Data records:
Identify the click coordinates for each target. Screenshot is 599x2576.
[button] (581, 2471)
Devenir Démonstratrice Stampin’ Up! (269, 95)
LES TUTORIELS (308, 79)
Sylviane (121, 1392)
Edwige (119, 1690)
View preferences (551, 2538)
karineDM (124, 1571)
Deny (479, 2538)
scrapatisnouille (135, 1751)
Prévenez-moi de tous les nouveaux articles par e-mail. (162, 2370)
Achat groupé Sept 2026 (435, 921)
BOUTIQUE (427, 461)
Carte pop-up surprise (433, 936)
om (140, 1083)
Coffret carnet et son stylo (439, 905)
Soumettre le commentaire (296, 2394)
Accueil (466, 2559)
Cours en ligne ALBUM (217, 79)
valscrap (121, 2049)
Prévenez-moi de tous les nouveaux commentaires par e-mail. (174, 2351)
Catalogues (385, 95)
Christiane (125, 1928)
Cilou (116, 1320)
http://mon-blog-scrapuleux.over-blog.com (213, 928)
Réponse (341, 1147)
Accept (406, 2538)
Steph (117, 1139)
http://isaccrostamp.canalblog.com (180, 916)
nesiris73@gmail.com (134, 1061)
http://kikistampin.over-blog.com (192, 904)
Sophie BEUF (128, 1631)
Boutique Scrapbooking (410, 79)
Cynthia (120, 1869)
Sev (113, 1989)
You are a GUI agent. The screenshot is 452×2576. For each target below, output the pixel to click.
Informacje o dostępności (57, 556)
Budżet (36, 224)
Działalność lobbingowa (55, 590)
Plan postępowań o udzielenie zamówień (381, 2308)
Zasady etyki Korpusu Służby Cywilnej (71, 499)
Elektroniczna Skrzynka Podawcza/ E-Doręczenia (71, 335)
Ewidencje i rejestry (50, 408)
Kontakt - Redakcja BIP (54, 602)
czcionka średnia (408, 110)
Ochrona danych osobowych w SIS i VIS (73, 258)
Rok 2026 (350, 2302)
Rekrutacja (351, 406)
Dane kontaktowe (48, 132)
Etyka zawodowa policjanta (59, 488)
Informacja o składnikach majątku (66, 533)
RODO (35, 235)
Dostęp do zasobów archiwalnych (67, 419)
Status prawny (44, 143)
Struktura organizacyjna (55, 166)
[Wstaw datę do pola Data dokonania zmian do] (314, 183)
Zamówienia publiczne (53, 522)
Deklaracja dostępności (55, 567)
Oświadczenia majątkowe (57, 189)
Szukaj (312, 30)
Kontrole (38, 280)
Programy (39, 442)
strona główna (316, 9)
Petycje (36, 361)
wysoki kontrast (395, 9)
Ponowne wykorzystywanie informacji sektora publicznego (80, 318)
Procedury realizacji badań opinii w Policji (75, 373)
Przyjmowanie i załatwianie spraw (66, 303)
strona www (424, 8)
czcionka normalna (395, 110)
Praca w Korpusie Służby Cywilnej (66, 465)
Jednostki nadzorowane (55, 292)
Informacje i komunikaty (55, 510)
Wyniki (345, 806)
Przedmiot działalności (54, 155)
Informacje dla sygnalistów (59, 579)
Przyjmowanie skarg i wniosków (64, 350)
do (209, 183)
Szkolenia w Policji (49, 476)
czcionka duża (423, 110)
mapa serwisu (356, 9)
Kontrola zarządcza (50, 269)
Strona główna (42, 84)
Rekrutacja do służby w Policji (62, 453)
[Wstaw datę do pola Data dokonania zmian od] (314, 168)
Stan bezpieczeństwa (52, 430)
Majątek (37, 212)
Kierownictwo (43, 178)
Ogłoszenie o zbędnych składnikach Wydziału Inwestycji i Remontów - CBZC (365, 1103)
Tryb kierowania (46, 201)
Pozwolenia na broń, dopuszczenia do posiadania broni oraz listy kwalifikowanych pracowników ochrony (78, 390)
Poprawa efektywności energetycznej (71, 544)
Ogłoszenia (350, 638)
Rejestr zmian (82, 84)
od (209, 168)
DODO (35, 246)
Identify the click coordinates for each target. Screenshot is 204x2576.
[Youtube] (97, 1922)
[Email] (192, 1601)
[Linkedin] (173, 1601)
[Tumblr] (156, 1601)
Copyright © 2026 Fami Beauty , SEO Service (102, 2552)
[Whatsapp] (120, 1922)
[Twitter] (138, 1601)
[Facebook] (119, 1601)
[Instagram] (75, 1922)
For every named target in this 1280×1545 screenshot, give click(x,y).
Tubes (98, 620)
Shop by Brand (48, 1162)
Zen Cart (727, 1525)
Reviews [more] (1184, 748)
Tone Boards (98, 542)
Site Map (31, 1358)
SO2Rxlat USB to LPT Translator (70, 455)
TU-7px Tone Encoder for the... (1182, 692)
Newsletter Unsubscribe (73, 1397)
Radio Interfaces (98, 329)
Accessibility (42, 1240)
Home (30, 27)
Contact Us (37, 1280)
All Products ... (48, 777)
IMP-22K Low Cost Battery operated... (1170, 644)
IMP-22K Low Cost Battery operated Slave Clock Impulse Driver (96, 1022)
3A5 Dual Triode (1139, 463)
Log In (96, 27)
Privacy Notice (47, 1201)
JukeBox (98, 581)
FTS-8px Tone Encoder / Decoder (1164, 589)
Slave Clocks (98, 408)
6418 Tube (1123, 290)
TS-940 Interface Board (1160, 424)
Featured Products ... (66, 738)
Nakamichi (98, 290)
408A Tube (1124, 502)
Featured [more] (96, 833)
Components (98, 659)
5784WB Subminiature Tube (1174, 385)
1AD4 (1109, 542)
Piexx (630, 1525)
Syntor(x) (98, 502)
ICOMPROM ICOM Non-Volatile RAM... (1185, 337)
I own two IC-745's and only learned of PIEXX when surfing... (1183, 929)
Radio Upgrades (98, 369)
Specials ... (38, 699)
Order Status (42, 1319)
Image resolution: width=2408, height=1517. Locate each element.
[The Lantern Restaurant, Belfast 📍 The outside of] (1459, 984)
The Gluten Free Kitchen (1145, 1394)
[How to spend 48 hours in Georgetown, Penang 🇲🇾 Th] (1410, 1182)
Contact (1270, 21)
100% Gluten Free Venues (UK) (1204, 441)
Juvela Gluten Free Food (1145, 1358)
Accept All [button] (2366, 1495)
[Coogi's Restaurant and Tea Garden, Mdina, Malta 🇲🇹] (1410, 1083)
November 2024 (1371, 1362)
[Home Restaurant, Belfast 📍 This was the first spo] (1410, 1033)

What the task asks: Which lines of the records hold the string "Rekrutacja"? Copy each one.

Expected answer:
Rekrutacja (351, 406)
Rekrutacja do służby w Policji (62, 453)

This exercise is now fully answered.